* **YOUR OBJECTIVE**: Where does the word "Collapse" show up in the records? Copy every line that has it.

* **EXTRACTED DATA**:
################
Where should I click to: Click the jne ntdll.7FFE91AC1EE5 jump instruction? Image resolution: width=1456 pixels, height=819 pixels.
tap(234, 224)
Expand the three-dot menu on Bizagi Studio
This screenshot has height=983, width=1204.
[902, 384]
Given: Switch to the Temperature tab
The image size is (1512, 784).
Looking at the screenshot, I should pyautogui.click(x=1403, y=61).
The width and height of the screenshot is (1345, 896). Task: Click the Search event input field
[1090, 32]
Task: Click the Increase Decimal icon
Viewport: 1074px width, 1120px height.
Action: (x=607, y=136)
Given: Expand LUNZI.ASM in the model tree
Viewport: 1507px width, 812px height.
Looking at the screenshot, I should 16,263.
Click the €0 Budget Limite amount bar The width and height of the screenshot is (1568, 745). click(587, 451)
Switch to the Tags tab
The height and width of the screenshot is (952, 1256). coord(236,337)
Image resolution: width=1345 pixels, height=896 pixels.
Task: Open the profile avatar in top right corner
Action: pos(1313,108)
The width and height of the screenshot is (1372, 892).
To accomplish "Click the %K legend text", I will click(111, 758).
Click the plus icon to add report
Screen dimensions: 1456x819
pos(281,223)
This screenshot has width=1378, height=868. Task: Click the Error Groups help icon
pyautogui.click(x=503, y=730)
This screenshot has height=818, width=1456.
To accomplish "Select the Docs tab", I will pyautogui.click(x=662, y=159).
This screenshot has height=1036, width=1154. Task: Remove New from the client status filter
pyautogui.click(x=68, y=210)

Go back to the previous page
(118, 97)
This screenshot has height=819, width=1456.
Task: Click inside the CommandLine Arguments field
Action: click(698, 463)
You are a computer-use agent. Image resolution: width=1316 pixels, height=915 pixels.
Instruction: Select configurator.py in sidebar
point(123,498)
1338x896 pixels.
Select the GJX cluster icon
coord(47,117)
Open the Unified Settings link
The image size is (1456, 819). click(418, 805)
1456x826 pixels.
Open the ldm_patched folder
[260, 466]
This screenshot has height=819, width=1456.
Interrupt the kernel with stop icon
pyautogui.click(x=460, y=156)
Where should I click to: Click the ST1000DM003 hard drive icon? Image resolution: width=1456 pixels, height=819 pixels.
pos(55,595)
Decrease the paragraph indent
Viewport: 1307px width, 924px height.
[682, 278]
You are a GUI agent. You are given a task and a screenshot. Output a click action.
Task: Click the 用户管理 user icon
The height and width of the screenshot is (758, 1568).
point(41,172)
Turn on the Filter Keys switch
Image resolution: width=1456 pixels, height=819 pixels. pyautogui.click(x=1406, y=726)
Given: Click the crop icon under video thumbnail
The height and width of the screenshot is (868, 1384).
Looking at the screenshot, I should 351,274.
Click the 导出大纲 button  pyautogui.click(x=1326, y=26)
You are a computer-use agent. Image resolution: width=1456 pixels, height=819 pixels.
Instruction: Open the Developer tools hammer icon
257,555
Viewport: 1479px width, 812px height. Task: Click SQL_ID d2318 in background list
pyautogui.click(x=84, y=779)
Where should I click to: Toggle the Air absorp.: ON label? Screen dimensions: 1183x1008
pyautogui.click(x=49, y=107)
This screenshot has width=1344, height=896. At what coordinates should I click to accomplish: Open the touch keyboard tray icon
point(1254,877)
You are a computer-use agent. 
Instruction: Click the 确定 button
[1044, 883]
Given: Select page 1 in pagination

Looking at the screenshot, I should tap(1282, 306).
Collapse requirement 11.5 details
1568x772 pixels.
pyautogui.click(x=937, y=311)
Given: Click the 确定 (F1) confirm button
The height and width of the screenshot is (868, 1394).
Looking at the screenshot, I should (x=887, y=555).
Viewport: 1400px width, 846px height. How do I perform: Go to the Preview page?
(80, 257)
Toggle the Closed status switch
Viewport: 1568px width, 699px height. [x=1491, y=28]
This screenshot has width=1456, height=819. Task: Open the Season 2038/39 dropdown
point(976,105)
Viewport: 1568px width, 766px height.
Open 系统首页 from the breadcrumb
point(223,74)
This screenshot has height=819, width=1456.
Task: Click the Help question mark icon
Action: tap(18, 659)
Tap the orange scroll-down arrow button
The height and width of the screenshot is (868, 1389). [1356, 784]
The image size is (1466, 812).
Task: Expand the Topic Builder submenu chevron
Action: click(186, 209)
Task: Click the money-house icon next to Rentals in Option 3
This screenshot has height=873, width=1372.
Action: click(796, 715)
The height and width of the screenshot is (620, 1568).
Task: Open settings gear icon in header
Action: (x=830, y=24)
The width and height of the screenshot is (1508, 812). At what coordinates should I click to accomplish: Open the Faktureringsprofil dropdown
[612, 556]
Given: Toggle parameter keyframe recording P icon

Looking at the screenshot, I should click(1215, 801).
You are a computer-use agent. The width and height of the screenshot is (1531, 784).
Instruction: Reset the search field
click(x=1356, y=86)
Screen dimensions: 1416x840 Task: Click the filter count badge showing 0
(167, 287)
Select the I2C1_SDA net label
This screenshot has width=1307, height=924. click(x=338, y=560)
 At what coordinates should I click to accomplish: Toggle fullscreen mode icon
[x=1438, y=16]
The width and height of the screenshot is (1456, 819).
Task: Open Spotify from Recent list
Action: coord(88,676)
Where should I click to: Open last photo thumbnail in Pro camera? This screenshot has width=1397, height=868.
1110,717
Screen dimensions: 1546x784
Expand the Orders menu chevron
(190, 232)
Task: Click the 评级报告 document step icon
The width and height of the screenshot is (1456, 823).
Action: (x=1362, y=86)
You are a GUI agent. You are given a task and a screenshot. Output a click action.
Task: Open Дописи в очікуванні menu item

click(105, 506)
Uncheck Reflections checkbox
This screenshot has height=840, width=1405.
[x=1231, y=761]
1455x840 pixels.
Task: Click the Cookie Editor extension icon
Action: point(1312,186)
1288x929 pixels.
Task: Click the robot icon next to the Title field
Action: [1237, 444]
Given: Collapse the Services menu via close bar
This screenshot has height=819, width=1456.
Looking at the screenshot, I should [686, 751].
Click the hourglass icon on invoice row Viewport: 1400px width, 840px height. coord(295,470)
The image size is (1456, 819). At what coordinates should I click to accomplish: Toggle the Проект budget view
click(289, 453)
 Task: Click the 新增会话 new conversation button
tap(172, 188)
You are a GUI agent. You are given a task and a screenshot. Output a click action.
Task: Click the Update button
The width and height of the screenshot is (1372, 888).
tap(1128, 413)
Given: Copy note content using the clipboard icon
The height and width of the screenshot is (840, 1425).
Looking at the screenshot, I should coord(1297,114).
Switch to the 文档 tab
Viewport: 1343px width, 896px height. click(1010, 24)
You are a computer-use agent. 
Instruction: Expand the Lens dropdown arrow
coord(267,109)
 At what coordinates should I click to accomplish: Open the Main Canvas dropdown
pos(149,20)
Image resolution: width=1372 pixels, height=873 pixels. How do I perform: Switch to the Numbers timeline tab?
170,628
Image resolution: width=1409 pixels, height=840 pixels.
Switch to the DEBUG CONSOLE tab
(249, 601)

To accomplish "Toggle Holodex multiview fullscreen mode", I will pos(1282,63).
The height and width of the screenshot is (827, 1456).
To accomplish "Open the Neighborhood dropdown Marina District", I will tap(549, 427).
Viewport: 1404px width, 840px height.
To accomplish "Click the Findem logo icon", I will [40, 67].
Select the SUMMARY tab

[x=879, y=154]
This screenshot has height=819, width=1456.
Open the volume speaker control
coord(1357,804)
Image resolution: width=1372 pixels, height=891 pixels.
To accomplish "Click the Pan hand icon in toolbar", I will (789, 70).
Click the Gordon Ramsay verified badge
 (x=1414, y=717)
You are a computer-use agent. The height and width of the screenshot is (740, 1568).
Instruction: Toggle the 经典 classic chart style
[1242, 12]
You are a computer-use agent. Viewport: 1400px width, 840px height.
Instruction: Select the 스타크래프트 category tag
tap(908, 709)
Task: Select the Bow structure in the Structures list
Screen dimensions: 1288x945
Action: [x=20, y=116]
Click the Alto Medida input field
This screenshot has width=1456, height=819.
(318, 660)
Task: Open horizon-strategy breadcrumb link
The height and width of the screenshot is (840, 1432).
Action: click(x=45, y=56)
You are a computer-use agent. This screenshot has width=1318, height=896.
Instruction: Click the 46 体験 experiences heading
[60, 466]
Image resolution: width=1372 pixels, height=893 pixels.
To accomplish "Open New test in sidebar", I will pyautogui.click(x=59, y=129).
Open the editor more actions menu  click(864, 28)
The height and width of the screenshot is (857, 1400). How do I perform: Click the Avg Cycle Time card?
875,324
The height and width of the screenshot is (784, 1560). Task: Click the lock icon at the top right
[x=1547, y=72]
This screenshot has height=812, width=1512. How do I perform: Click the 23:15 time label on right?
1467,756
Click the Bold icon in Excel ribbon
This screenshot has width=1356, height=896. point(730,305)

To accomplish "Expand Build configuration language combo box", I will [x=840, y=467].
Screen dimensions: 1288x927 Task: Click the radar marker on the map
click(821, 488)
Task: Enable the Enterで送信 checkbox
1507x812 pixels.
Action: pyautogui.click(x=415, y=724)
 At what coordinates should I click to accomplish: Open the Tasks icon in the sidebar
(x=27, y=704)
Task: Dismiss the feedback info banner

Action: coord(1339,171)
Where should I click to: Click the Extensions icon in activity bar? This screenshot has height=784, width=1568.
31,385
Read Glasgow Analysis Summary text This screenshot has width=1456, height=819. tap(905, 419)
################
* **WORKED SOLUTION**:
Collapse requirement 11.5 details
Given: Collapse the Services menu via close bar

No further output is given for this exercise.